*SHORT TASK*:
Format each line of the material below as one string in a JSON list, leaving out any blank lines.

Element and text location data
START
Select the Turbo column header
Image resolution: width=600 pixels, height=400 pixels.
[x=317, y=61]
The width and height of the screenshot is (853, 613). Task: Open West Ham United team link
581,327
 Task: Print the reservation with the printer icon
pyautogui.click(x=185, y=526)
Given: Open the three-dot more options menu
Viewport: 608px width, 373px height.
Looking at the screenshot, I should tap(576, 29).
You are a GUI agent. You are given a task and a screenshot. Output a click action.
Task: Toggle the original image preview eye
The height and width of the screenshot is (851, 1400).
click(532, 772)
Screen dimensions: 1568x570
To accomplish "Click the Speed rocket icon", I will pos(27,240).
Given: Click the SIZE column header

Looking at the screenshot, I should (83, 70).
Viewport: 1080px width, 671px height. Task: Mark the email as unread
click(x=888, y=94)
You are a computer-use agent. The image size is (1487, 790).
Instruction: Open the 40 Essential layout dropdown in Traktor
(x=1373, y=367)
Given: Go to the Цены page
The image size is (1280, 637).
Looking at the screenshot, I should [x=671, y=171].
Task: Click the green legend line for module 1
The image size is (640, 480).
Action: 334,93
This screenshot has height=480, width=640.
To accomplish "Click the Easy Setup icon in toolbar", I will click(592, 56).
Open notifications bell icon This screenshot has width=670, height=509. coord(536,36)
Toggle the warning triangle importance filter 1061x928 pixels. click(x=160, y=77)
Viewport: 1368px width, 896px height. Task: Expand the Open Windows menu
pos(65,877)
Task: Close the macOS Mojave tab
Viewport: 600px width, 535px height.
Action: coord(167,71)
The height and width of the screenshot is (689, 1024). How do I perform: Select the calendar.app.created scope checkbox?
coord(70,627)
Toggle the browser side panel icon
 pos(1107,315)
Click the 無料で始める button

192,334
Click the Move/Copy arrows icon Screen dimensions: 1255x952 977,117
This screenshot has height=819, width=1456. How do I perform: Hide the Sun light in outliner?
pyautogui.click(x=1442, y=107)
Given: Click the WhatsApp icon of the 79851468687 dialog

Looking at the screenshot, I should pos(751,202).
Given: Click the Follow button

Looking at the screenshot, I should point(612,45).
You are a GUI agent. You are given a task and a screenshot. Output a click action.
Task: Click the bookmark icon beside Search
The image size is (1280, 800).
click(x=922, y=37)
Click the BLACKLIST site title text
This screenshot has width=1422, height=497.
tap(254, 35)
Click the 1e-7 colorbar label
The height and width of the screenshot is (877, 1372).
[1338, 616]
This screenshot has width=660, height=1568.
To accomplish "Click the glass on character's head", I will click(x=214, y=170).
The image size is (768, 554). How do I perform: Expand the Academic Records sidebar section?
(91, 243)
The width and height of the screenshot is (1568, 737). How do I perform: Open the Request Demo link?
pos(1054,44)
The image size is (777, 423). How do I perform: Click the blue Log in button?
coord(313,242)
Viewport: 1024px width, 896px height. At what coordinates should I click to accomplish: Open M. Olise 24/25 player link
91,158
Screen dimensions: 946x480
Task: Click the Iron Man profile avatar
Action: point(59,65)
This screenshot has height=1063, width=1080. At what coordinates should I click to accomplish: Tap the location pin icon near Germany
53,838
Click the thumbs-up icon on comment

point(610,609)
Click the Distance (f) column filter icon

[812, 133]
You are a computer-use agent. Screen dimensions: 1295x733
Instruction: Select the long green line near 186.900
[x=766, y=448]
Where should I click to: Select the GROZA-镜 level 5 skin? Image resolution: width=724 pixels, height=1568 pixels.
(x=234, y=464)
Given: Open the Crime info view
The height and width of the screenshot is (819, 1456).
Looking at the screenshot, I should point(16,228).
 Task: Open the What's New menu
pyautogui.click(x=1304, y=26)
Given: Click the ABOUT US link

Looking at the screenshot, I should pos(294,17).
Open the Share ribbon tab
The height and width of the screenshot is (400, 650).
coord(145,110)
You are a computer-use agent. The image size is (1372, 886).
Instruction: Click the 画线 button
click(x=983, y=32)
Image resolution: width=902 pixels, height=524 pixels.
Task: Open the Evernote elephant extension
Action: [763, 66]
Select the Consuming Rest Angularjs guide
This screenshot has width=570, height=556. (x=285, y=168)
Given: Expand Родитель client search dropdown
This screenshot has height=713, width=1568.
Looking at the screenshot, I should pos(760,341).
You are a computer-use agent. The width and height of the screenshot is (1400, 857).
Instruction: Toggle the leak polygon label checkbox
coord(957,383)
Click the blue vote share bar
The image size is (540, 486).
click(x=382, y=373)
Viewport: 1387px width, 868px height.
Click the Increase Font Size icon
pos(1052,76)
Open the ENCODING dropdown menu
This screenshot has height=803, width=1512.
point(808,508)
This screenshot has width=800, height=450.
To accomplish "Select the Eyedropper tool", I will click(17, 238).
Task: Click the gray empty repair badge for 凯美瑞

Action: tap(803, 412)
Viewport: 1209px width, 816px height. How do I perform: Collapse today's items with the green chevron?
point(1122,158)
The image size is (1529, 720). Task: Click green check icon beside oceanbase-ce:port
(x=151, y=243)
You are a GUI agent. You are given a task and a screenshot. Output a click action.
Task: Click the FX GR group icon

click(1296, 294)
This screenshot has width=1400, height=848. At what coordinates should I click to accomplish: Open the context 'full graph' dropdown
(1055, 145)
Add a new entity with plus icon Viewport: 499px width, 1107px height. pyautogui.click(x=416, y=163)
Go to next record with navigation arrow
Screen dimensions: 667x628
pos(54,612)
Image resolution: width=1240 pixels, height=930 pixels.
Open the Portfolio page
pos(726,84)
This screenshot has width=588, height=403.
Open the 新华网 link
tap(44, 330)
END
*TASK SOLUTION*:
[
  "Select the Turbo column header",
  "Image resolution: width=600 pixels, height=400 pixels.",
  "[x=317, y=61]",
  "The width and height of the screenshot is (853, 613). Task: Open West Ham United team link",
  "581,327",
  " Task: Print the reservation with the printer icon",
  "pyautogui.click(x=185, y=526)",
  "Given: Open the three-dot more options menu",
  "Viewport: 608px width, 373px height.",
  "Looking at the screenshot, I should tap(576, 29).",
  "You are a GUI agent. You are given a task and a screenshot. Output a click action.",
  "Task: Toggle the original image preview eye",
  "The height and width of the screenshot is (851, 1400).",
  "click(532, 772)",
  "Screen dimensions: 1568x570",
  "To accomplish \"Click the Speed rocket icon\", I will pos(27,240).",
  "Given: Click the SIZE column header",
  "Looking at the screenshot, I should (83, 70).",
  "Viewport: 1080px width, 671px height. Task: Mark the email as unread",
  "click(x=888, y=94)",
  "You are a computer-use agent. The image size is (1487, 790).",
  "Instruction: Open the 40 Essential layout dropdown in Traktor",
  "(x=1373, y=367)",
  "Given: Go to the Цены page",
  "The image size is (1280, 637).",
  "Looking at the screenshot, I should [x=671, y=171].",
  "Task: Click the green legend line for module 1",
  "The image size is (640, 480).",
  "Action: 334,93",
  "This screenshot has height=480, width=640.",
  "To accomplish \"Click the Easy Setup icon in toolbar\", I will click(592, 56).",
  "Open notifications bell icon This screenshot has width=670, height=509. coord(536,36)",
  "Toggle the warning triangle importance filter 1061x928 pixels. click(x=160, y=77)",
  "Viewport: 1368px width, 896px height. Task: Expand the Open Windows menu",
  "pos(65,877)",
  "Task: Close the macOS Mojave tab",
  "Viewport: 600px width, 535px height.",
  "Action: coord(167,71)",
  "The height and width of the screenshot is (689, 1024). How do I perform: Select the calendar.app.created scope checkbox?",
  "coord(70,627)",
  "Toggle the browser side panel icon",
  " pos(1107,315)",
  "Click the 無料で始める button",
  "192,334",
  "Click the Move/Copy arrows icon Screen dimensions: 1255x952 977,117",
  "This screenshot has height=819, width=1456. How do I perform: Hide the Sun light in outliner?",
  "pyautogui.click(x=1442, y=107)",
  "Given: Click the WhatsApp icon of the 79851468687 dialog",
  "Looking at the screenshot, I should pos(751,202).",
  "Given: Click the Follow button",
  "Looking at the screenshot, I should point(612,45).",
  "You are a GUI agent. You are given a task and a screenshot. Output a click action.",
  "Task: Click the bookmark icon beside Search",
  "The image size is (1280, 800).",
  "click(x=922, y=37)",
  "Click the BLACKLIST site title text",
  "This screenshot has width=1422, height=497.",
  "tap(254, 35)",
  "Click the 1e-7 colorbar label",
  "The height and width of the screenshot is (877, 1372).",
  "[1338, 616]",
  "This screenshot has width=660, height=1568.",
  "To accomplish \"Click the glass on character's head\", I will click(x=214, y=170).",
  "The image size is (768, 554). How do I perform: Expand the Academic Records sidebar section?",
  "(91, 243)",
  "The width and height of the screenshot is (1568, 737). How do I perform: Open the Request Demo link?",
  "pos(1054,44)",
  "The image size is (777, 423). How do I perform: Click the blue Log in button?",
  "coord(313,242)",
  "Viewport: 1024px width, 896px height. At what coordinates should I click to accomplish: Open M. Olise 24/25 player link",
  "91,158",
  "Screen dimensions: 946x480",
  "Task: Click the Iron Man profile avatar",
  "Action: point(59,65)",
  "This screenshot has height=1063, width=1080. At what coordinates should I click to accomplish: Tap the location pin icon near Germany",
  "53,838",
  "Click the thumbs-up icon on comment",
  "point(610,609)",
  "Click the Distance (f) column filter icon",
  "[812, 133]",
  "You are a computer-use agent. Screen dimensions: 1295x733",
  "Instruction: Select the long green line near 186.900",
  "[x=766, y=448]",
  "Where should I click to: Select the GROZA-镜 level 5 skin? Image resolution: width=724 pixels, height=1568 pixels.",
  "(x=234, y=464)",
  "Given: Open the Crime info view",
  "The height and width of the screenshot is (819, 1456).",
  "Looking at the screenshot, I should point(16,228).",
  " Task: Open the What's New menu",
  "pyautogui.click(x=1304, y=26)",
  "Given: Click the ABOUT US link",
  "Looking at the screenshot, I should pos(294,17).",
  "Open the Share ribbon tab",
  "The height and width of the screenshot is (400, 650).",
  "coord(145,110)",
  "You are a computer-use agent. The image size is (1372, 886).",
  "Instruction: Click the 画线 button",
  "click(x=983, y=32)",
  "Image resolution: width=902 pixels, height=524 pixels.",
  "Task: Open the Evernote elephant extension",
  "Action: [763, 66]",
  "Select the Consuming Rest Angularjs guide",
  "This screenshot has width=570, height=556. (x=285, y=168)",
  "Given: Expand Родитель client search dropdown",
  "This screenshot has height=713, width=1568.",
  "Looking at the screenshot, I should pos(760,341).",
  "You are a computer-use agent. The width and height of the screenshot is (1400, 857).",
  "Instruction: Toggle the leak polygon label checkbox",
  "coord(957,383)",
  "Click the blue vote share bar",
  "The image size is (540, 486).",
  "click(x=382, y=373)",
  "Viewport: 1387px width, 868px height.",
  "Click the Increase Font Size icon",
  "pos(1052,76)",
  "Open the ENCODING dropdown menu",
  "This screenshot has height=803, width=1512.",
  "point(808,508)",
  "This screenshot has width=800, height=450.",
  "To accomplish \"Select the Eyedropper tool\", I will click(17, 238).",
  "Task: Click the gray empty repair badge for 凯美瑞",
  "Action: tap(803, 412)",
  "Viewport: 1209px width, 816px height. How do I perform: Collapse today's items with the green chevron?",
  "point(1122,158)",
  "The image size is (1529, 720). Task: Click green check icon beside oceanbase-ce:port",
  "(x=151, y=243)",
  "You are a GUI agent. You are given a task and a screenshot. Output a click action.",
  "Task: Click the FX GR group icon",
  "click(1296, 294)",
  "This screenshot has width=1400, height=848. At what coordinates should I click to accomplish: Open the context 'full graph' dropdown",
  "(1055, 145)",
  "Add a new entity with plus icon Viewport: 499px width, 1107px height. pyautogui.click(x=416, y=163)",
  "Go to next record with navigation arrow",
  "Screen dimensions: 667x628",
  "pos(54,612)",
  "Image resolution: width=1240 pixels, height=930 pixels.",
  "Open the Portfolio page",
  "pos(726,84)",
  "This screenshot has width=588, height=403.",
  "Open the 新华网 link",
  "tap(44, 330)"
]